The Bipartisan Budget Act signed into law earlier this year included one major piece of legislation affecting the unemployment insurance (UI) program. Section 30206 of the Act provides ten years of guaranteed (and significantly expanded) funding for the Reemployment Services and Eligibility Assessments (RESEA) program and codifies DOL’s authority to operate the RESEA program in the Social Security Act.

Since 2005, Congress has been providing grants to states through discretionary appropriations for some form of reemployment services directed specifically at UI claimants.
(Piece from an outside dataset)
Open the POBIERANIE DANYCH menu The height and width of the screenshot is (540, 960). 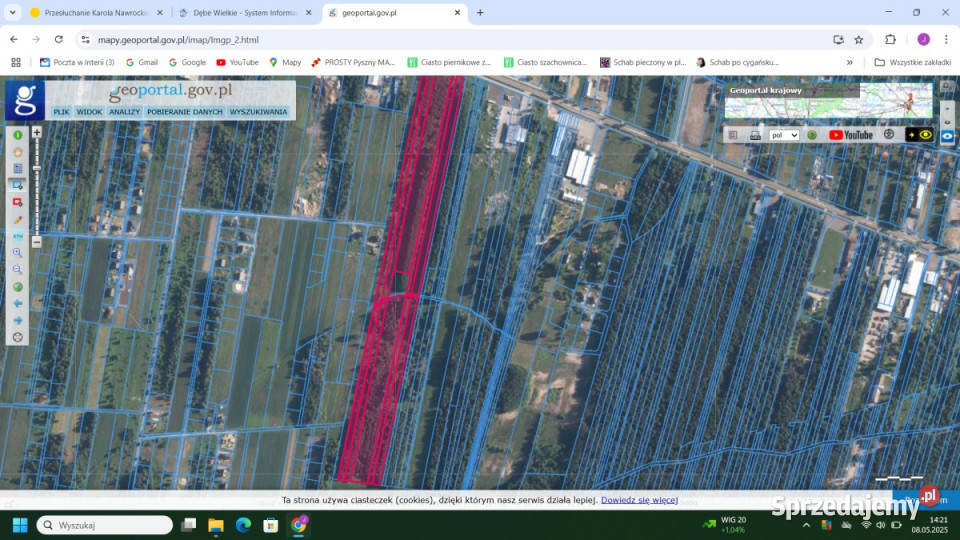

In its current form, the U.S. Department of Labor (USDOL) provides RESEA grants to states to conduct UI eligibility assessments in combination with the provision of reemployment services to UI claimants identified as likely to exhaust benefits, as well as ex-servicemembers.

Reemployment services under RESEA funds must include orientation to available services, development of an individual reemployment plan, career and labor market information, registration with the state’s job bank and Employment Service, and appropriate job referrals and/or job search assistance.

RESEA is modeled on a Nevada reemployment program, which researchers found improved reemployment outcomes (sooner return-to-work, higher wages and better job retention) and shortened duration of UI benefits by combining delivery of eligibility assessments and reemployment services.

The new Congressional authorization of RESEA reflects a bipartisan commitment to build on the program’s success and to leverage “evidence-based” policy to help more unemployed workers get good jobs quickly.

Since the depths of the Great Recession, NELP has supported public reemployment services that will assist workers in their efforts to get back to work in good jobs and restore their footing on the economic ladder.

See Strengthening Unemployment Protections in America: Modernizing Unemployment Insurance, pp. 12-25. Conceptually, RESEA is the kind of program that, when administered with an eye toward providing guidance and support, has the potential to make a positive difference in the lives of jobless workers.

On the other hand, we have been concerned with recent spikes in disqualifications in some states that appear to have coincided with the expansion of the RESEA program, especially denials tied to inflexible application of work search documentation requirements. See NELP’s recent report, Closing Doors on the Unemployed, pp. 11-17.

The good news about the new RESEA legislation is that it incorporates several important due process protections to ensure that the focus of the program is on returning UI claimants to work, not discouraging unemployed workers from collecting benefits they have earned through their work histories.

Specifically, the new law will require states applying for RESEA grants to provide assurances (and descriptions of how) to USDOL that their programs will provide:

“proper notification to participating individuals of the program’s eligibility conditions, requirements, and benefits, including the issuance of warnings and simple, clear notifications to ensure that participating individuals are fully aware of the consequences of failing to adhere to such requirements, including policies related to non-attendance or non-fulfillment of work search requirements; and … reasonable scheduling accommodations to maximize participation for eligible individuals…”

This expanded federal investment in RESEA signals an important turning point in the national UI program. State UI agencies will be more hands-on in the business of reemployment.

It will be important for UI advocates to hold states accountable for meeting key RESEA program goals: – first, to provide reemployment services that really are (based on measurable evidence) likely to help workers find good jobs (and not just pressure them to take any job, whether suitable or not), and second, to administer the program fairly by making sure that unemployed workers are provided clear understandable explanations of program requirements and are not denied benefits for non-compliance with rules that have not been effectively communicated.